| Job |
Find each line in the rows below that contains the string "bounding", treating uppercase and lowercase as different, and copy every such line.

| Exercise material |
══════════
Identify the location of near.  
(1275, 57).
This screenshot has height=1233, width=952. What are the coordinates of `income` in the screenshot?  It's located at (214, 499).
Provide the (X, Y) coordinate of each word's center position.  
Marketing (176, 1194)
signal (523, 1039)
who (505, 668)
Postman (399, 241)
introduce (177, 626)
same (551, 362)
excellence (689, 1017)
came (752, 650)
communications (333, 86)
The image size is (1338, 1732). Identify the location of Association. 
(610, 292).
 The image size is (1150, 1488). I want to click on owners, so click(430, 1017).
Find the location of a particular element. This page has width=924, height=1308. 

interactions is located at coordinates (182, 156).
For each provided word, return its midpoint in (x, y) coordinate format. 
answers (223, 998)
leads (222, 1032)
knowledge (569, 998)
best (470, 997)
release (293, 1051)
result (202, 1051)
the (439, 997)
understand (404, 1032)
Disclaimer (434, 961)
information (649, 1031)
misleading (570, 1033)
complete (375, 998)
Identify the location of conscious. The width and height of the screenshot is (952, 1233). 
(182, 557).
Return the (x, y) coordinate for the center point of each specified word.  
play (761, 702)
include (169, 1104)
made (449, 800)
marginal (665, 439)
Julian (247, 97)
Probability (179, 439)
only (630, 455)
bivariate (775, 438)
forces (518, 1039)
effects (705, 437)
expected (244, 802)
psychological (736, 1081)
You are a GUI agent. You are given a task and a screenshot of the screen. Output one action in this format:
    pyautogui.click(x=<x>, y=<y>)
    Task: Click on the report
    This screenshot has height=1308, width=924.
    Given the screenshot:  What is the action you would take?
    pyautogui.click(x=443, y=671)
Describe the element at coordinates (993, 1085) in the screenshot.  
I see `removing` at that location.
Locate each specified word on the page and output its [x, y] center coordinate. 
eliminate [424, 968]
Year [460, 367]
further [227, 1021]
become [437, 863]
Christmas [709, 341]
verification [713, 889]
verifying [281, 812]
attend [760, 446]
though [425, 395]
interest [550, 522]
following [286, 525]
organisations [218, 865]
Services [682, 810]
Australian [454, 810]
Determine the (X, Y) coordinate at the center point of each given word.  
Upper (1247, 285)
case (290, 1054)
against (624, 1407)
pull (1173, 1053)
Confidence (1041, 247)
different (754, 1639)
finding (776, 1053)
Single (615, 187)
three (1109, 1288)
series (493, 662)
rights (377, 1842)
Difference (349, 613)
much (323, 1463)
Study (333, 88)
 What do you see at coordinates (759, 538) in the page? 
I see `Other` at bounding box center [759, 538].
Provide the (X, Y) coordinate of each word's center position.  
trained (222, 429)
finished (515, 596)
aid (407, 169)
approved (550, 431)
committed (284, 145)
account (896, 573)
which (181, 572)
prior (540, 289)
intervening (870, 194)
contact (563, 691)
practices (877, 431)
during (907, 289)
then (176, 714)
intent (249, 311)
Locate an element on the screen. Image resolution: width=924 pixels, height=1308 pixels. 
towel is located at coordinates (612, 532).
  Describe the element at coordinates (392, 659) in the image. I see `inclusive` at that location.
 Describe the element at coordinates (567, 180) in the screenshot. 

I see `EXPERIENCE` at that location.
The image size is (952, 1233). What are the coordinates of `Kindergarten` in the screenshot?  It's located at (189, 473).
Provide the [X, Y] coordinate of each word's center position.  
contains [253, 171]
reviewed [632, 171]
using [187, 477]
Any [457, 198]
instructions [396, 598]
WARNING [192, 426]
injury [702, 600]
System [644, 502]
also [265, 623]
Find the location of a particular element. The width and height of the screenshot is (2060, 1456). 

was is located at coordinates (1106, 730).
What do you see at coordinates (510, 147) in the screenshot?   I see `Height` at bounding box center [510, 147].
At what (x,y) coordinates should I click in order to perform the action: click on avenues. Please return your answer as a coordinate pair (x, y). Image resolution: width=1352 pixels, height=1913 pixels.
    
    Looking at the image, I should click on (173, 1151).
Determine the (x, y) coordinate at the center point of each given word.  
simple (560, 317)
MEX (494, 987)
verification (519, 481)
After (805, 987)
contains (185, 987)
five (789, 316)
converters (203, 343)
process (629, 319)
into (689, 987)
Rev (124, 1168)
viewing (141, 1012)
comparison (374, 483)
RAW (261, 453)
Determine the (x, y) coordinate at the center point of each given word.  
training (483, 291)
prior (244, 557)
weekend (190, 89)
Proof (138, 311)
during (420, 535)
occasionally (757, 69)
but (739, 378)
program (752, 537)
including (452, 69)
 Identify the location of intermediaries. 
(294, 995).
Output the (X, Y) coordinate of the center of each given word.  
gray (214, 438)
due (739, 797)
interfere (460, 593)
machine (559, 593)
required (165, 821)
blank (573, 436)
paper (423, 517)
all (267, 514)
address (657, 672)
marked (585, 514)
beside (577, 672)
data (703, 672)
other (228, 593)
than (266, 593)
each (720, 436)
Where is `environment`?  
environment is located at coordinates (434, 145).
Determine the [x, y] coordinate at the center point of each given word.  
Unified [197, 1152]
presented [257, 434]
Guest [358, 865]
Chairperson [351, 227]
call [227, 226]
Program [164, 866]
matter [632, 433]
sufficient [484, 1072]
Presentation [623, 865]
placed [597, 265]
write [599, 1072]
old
══════════
| Answer below |
I see `Other` at bounding box center [759, 538].
What do you see at coordinates (510, 147) in the screenshot?   I see `Height` at bounding box center [510, 147].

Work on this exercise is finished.